DATA PROVIDED:
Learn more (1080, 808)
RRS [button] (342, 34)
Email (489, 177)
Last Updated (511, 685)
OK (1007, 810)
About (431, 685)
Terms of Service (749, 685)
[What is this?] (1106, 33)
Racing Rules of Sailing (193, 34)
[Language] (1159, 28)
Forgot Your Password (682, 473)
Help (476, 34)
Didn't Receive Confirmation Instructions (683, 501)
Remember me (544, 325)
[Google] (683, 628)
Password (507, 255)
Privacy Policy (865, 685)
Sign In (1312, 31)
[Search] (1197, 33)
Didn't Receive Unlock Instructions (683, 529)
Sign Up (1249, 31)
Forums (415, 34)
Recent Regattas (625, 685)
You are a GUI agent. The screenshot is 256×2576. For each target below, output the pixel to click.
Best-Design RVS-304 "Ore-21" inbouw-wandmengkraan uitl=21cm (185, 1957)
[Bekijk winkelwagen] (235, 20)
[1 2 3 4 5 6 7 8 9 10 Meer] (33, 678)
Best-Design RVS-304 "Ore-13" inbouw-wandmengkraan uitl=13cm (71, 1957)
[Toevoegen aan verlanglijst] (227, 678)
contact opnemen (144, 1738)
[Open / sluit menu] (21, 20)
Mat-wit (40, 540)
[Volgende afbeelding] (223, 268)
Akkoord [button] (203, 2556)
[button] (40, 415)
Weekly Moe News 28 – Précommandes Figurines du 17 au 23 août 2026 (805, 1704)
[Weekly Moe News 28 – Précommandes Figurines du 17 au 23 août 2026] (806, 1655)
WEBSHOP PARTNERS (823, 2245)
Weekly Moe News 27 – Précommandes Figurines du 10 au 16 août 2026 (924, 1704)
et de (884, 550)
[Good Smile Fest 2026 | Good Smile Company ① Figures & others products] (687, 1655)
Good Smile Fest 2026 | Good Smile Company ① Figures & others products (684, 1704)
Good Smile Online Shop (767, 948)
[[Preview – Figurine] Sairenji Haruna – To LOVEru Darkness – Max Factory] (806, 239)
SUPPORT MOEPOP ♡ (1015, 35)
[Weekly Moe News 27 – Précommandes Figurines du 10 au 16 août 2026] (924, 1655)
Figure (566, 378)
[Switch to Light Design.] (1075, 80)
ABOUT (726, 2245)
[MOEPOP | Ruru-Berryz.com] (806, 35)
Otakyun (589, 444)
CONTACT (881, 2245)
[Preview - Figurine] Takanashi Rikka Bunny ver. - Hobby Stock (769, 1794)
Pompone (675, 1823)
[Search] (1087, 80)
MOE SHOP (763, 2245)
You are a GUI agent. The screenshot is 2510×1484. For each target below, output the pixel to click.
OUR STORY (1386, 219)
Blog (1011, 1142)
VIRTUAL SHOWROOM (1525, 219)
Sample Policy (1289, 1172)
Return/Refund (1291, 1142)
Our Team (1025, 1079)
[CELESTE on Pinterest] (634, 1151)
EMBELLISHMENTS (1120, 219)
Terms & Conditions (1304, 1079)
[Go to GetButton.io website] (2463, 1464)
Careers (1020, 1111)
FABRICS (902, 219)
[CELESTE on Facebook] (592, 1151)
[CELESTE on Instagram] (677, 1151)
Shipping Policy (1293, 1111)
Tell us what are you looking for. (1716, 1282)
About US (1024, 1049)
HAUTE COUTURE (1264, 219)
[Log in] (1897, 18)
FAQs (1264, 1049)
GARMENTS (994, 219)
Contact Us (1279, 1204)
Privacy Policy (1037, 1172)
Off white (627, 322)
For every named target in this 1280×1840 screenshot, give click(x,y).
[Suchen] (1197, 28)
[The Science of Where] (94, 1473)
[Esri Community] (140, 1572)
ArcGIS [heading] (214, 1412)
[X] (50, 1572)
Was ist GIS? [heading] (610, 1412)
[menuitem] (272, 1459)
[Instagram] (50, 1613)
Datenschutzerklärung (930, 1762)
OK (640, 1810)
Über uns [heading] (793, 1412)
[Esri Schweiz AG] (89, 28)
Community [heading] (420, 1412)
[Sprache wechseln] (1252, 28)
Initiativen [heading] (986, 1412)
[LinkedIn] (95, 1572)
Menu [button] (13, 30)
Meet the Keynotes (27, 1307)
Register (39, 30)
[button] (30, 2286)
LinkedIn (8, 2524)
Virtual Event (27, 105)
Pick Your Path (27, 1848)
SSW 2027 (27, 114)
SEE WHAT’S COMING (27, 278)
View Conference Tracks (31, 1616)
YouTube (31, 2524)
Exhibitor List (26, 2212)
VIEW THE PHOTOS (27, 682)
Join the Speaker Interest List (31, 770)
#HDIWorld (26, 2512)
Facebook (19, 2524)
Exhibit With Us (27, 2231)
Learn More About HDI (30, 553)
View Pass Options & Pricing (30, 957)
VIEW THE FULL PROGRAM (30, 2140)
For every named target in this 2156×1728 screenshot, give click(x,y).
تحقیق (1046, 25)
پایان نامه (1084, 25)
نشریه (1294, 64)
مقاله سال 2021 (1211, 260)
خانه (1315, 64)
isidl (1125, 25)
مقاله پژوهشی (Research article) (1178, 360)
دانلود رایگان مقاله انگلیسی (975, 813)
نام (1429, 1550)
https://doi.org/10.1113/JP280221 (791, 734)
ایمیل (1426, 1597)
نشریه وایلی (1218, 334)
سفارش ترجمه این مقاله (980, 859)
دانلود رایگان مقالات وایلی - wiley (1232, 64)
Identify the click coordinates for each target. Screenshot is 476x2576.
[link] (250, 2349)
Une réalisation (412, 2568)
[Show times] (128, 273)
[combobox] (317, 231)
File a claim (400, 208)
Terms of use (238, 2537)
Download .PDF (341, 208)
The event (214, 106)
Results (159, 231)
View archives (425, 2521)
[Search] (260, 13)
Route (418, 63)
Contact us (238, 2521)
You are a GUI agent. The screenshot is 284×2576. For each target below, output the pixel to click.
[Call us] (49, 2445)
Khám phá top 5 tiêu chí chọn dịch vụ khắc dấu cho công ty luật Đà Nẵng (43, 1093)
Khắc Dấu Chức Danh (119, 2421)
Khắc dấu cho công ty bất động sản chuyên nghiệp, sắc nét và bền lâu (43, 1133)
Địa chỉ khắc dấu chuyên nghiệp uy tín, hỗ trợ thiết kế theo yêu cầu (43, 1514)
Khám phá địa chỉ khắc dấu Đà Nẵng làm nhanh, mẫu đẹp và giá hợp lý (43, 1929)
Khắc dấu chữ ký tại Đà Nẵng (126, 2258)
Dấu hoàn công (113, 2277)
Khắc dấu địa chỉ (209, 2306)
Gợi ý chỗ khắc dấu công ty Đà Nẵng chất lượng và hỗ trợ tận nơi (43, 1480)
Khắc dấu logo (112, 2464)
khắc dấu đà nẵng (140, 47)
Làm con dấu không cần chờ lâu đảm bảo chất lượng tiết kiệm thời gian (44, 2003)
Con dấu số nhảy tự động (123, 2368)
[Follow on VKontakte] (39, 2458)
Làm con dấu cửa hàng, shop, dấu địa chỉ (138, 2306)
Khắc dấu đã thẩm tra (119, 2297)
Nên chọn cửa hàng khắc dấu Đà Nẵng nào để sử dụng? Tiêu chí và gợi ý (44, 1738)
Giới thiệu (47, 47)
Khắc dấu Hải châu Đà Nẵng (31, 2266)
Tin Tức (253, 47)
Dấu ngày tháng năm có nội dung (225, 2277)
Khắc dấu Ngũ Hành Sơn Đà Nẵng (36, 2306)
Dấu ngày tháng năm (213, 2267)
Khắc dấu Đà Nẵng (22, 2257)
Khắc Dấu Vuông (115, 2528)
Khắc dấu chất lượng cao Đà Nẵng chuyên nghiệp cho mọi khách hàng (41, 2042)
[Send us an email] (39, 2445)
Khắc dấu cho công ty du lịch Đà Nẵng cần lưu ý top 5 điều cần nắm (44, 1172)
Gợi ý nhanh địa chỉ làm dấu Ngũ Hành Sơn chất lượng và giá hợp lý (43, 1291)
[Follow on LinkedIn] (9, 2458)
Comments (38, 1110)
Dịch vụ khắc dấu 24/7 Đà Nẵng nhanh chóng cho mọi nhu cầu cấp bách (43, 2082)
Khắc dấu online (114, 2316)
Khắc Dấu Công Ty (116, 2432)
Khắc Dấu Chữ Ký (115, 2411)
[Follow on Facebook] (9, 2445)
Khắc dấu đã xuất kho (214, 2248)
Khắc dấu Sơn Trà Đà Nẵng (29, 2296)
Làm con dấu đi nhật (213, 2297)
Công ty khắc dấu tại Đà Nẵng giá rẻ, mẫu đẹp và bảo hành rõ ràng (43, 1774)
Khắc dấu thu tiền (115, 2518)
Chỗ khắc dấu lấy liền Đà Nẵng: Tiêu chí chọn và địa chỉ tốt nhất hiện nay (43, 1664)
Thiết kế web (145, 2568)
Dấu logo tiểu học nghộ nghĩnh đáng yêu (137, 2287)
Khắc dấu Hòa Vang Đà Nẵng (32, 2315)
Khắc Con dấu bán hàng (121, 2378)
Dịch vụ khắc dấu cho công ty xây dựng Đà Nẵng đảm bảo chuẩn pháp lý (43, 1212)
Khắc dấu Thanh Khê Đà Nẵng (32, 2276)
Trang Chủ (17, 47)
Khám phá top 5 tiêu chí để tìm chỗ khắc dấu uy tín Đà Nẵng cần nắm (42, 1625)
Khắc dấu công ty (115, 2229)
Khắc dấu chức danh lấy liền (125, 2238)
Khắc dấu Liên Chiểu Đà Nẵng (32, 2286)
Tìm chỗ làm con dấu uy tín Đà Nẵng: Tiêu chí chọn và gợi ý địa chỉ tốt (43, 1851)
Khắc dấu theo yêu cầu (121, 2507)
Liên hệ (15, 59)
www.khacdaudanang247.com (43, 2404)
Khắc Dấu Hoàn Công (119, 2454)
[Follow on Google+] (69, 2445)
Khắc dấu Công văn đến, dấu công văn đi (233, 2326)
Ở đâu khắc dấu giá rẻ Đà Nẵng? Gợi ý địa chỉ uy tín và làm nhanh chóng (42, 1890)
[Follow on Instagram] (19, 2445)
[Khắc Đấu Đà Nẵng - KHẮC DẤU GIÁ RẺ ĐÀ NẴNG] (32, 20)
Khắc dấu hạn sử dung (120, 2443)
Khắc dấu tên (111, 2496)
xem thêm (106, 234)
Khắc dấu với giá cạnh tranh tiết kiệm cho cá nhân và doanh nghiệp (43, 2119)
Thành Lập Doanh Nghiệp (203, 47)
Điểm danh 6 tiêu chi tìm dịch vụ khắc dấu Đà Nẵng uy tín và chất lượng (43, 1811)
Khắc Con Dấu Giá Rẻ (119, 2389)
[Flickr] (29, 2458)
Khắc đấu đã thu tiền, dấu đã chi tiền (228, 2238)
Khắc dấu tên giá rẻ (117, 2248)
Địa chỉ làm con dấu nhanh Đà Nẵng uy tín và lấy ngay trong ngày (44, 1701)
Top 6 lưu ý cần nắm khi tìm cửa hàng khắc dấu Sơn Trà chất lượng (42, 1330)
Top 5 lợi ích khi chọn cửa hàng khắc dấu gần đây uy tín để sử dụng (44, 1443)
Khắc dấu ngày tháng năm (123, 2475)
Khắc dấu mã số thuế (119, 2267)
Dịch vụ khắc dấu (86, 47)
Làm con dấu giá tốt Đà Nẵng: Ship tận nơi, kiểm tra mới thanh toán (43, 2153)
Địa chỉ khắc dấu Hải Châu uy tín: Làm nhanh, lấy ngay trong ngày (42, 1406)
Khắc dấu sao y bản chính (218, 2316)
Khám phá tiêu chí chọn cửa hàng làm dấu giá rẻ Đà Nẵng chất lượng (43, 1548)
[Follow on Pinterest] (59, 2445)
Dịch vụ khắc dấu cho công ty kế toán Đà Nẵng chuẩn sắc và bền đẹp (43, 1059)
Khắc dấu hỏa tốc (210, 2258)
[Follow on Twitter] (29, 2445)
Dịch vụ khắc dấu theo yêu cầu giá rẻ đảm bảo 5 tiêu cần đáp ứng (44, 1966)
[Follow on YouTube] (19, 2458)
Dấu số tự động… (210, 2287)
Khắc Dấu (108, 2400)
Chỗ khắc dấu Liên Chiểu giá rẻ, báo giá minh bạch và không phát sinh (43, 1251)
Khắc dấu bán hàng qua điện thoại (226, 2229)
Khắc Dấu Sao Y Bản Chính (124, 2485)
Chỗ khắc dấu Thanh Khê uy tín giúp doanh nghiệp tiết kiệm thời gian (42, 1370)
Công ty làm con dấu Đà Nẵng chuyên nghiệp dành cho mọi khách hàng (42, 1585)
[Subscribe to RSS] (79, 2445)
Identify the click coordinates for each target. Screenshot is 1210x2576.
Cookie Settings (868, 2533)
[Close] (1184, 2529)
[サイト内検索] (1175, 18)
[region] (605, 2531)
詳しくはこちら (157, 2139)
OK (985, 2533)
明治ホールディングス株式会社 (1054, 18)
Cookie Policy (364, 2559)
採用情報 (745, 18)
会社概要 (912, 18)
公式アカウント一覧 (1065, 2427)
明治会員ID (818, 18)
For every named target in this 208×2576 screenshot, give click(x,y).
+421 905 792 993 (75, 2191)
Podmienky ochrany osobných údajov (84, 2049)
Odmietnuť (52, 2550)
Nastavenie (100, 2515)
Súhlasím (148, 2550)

WHAT NEEDS TO BE DONE: Return only the lines spanning from the first line of the material through the line with "Remember me (544, 325)", copied exactly, both ends kept.

TASK SOLUTION:
Learn more (1080, 808)
RRS [button] (342, 34)
Email (489, 177)
Last Updated (511, 685)
OK (1007, 810)
About (431, 685)
Terms of Service (749, 685)
[What is this?] (1106, 33)
Racing Rules of Sailing (193, 34)
[Language] (1159, 28)
Forgot Your Password (682, 473)
Help (476, 34)
Didn't Receive Confirmation Instructions (683, 501)
Remember me (544, 325)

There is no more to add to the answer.